◆ **Exercise prompt**
Could you arrange the records, starting with the line containing "Click the refresh" and going on through the line containing "coord(273,519)", as a Markdown table with a Row column for the row number and a Line column for the line, leaving out any blank lines?

◆ **Source material**
▼▼▼
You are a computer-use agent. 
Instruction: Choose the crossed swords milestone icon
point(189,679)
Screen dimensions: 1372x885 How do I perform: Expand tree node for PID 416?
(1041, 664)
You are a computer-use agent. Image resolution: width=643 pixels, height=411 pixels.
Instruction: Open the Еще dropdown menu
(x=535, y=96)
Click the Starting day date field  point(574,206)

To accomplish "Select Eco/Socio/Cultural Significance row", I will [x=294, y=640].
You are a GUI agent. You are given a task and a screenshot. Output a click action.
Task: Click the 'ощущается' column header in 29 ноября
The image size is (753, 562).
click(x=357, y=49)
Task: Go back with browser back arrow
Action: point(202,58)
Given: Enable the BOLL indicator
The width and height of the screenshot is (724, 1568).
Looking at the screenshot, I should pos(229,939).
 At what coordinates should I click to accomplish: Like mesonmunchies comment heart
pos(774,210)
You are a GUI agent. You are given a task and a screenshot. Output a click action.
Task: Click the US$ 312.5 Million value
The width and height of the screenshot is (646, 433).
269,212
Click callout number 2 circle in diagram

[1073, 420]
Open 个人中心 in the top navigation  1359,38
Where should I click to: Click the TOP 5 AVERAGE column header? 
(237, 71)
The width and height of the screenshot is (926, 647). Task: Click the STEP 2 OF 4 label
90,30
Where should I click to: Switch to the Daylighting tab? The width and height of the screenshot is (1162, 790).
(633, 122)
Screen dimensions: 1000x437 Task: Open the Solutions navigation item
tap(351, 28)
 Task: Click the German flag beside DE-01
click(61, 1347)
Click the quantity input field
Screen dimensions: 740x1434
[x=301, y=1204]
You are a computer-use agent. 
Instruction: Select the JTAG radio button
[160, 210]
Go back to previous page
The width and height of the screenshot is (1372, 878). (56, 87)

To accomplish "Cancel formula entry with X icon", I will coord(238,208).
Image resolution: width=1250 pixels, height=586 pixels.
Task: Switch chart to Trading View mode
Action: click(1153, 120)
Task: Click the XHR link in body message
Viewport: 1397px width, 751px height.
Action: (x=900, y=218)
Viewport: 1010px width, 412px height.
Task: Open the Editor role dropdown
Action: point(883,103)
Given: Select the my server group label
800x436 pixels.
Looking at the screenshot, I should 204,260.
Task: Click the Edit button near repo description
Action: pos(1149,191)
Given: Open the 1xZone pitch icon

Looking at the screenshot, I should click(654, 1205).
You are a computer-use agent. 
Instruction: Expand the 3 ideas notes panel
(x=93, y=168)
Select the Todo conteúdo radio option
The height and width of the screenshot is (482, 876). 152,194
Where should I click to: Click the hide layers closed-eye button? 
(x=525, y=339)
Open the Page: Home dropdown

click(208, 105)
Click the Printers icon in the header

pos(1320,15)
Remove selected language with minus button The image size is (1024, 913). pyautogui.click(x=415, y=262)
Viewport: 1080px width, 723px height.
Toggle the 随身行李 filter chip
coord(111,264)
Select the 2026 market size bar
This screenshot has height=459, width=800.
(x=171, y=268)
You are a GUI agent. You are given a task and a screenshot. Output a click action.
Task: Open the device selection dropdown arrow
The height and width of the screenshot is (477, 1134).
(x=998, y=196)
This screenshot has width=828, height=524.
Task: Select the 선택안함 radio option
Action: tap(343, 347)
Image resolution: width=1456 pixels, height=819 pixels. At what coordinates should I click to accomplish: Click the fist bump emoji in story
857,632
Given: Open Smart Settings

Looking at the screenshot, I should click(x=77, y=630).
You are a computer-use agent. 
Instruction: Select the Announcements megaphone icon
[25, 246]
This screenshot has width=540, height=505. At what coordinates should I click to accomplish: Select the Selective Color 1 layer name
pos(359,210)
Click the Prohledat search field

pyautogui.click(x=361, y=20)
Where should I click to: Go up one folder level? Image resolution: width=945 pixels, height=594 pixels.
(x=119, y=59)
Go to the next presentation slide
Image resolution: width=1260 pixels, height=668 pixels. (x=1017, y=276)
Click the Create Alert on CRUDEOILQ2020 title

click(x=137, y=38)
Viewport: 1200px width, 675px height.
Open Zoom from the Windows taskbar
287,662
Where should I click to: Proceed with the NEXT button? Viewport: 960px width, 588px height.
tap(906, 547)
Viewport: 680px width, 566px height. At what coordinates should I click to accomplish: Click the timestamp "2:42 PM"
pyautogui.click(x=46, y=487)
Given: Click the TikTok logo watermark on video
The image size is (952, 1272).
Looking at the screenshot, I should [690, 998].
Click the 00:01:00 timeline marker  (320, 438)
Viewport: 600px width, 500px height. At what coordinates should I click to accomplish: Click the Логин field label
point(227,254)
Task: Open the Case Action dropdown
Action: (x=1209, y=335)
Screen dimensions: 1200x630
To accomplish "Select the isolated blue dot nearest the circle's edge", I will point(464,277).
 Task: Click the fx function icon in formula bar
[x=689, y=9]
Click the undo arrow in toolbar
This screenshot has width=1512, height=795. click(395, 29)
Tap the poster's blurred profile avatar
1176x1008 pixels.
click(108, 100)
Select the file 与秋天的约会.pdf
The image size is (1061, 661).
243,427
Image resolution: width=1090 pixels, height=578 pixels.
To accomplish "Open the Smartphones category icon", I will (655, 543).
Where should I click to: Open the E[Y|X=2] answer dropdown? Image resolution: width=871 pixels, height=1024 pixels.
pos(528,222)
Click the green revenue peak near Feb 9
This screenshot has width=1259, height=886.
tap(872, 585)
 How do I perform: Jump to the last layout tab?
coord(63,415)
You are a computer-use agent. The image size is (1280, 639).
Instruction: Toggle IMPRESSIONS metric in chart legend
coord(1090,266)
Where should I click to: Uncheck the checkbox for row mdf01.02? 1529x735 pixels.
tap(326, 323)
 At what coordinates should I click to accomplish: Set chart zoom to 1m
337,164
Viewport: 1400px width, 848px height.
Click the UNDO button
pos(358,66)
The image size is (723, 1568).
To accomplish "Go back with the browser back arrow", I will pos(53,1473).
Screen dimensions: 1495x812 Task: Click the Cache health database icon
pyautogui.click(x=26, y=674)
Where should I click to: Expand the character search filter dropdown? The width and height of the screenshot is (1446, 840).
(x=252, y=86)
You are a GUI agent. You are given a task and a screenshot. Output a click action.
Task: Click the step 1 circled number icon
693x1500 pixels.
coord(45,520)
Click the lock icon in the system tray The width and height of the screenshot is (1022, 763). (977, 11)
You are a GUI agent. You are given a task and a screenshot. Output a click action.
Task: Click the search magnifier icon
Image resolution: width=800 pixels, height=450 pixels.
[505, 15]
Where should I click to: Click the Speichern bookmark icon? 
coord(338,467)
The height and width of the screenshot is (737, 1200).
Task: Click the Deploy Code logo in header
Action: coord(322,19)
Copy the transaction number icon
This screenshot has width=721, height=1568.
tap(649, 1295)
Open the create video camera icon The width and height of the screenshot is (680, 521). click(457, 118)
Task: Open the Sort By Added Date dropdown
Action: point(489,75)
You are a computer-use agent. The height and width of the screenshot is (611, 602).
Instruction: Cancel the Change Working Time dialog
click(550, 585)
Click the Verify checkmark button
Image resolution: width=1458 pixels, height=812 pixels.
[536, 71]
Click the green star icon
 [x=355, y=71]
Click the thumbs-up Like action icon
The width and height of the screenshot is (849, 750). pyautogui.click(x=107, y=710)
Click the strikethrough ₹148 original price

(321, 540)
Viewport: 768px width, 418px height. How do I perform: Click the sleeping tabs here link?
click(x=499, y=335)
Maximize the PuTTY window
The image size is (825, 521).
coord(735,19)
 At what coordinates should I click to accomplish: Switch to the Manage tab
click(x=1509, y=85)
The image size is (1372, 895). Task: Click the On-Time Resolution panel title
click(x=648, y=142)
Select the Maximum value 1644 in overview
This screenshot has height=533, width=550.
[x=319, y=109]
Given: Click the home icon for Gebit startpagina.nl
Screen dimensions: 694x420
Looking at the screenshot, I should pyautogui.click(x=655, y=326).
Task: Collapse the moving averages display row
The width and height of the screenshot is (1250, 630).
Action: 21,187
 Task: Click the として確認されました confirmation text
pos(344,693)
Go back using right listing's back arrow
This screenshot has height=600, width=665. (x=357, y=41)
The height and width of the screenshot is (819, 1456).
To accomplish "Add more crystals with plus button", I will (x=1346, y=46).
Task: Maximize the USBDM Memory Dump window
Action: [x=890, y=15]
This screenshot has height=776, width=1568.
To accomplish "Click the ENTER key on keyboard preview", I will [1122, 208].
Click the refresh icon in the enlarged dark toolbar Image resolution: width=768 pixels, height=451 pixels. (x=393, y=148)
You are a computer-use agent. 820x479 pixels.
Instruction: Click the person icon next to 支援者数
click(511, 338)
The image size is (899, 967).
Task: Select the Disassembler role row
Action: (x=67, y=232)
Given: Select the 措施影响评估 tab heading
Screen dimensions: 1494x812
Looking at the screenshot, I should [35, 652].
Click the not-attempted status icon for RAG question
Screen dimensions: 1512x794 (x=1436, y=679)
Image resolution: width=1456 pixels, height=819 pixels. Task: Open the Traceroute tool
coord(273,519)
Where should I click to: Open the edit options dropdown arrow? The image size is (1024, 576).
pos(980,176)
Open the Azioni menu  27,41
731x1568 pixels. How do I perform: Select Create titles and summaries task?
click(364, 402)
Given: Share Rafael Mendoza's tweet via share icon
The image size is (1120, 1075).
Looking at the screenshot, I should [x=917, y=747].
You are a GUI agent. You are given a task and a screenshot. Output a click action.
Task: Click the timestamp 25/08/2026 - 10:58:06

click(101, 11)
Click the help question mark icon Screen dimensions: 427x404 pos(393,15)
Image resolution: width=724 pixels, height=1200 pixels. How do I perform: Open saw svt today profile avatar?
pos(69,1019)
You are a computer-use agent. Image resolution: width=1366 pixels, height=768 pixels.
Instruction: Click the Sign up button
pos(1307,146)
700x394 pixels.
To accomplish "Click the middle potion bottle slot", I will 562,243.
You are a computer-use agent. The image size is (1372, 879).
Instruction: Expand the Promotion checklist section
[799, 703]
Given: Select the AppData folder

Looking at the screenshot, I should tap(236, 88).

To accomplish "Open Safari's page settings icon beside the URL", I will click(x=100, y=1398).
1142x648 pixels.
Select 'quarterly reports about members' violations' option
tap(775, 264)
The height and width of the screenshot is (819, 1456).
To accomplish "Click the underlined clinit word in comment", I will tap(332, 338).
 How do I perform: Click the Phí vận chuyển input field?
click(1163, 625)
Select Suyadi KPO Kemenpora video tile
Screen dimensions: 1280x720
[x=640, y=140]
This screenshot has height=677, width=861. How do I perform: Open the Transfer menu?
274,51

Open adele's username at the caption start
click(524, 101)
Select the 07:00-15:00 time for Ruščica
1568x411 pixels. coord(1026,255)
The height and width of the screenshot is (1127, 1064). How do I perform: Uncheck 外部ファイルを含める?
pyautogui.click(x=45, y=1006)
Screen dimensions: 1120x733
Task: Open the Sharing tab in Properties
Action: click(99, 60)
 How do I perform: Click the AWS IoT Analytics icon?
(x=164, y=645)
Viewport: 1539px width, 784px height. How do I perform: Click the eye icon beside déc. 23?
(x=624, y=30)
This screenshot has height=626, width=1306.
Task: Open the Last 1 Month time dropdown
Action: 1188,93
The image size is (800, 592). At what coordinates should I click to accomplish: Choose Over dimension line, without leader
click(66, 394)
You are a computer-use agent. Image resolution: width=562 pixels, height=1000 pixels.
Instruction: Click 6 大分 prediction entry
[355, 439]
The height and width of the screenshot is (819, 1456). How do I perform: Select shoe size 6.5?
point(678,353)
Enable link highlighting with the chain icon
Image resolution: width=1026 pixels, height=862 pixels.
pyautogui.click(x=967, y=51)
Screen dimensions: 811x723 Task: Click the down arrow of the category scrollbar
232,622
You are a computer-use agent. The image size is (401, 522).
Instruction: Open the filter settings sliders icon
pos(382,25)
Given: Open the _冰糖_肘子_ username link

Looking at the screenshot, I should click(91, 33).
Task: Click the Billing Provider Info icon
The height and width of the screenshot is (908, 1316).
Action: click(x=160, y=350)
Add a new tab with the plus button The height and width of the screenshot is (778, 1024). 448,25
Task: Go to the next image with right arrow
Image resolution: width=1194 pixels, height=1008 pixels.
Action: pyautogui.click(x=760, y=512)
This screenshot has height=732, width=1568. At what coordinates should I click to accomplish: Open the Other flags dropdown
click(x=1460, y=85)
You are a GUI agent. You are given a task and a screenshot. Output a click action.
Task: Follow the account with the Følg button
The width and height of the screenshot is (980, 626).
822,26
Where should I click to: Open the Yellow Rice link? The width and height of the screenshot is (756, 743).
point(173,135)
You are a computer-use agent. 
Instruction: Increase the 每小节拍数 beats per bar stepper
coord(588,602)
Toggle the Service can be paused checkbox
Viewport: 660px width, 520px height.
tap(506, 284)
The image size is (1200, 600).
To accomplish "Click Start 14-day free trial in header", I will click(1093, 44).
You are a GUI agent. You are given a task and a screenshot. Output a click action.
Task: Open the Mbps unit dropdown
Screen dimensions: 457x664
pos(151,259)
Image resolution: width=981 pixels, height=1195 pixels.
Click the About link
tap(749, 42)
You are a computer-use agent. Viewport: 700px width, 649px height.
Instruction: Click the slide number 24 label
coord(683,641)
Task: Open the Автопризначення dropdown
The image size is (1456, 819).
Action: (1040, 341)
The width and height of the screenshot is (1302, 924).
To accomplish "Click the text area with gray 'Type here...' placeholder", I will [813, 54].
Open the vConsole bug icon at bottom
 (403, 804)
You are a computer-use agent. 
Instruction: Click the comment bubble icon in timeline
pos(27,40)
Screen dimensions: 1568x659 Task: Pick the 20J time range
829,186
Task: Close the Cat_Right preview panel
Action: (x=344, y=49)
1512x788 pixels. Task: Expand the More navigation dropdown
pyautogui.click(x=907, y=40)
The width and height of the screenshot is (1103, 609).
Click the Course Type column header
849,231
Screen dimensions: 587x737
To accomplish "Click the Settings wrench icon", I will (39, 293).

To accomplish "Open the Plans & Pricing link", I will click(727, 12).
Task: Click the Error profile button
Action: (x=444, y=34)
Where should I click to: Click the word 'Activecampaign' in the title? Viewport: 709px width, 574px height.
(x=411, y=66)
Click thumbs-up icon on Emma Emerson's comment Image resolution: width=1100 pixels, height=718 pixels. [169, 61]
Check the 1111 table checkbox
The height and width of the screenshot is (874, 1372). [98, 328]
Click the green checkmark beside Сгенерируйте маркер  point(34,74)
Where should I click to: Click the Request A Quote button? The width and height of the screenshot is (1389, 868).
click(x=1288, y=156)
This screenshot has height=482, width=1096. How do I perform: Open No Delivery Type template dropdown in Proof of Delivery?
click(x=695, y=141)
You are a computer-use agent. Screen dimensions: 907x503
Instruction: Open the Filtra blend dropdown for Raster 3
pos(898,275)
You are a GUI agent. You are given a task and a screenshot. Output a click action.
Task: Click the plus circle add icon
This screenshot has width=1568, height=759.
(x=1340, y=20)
▲▲▲
◆ **Final answer**
| Row | Line |
|---|---|
| 1 | Click the refresh icon in the enlarged dark toolbar Image resolution: width=768 pixels, height=451 pixels. (x=393, y=148) |
| 2 | You are a computer-use agent. 820x479 pixels. |
| 3 | Instruction: Click the person icon next to 支援者数 |
| 4 | click(511, 338) |
| 5 | The image size is (899, 967). |
| 6 | Task: Select the Disassembler role row |
| 7 | Action: (x=67, y=232) |
| 8 | Given: Select the 措施影响评估 tab heading |
| 9 | Screen dimensions: 1494x812 |
| 10 | Looking at the screenshot, I should [35, 652]. |
| 11 | Click the not-attempted status icon for RAG question |
| 12 | Screen dimensions: 1512x794 (x=1436, y=679) |
| 13 | Image resolution: width=1456 pixels, height=819 pixels. Task: Open the Traceroute tool |
| 14 | coord(273,519) |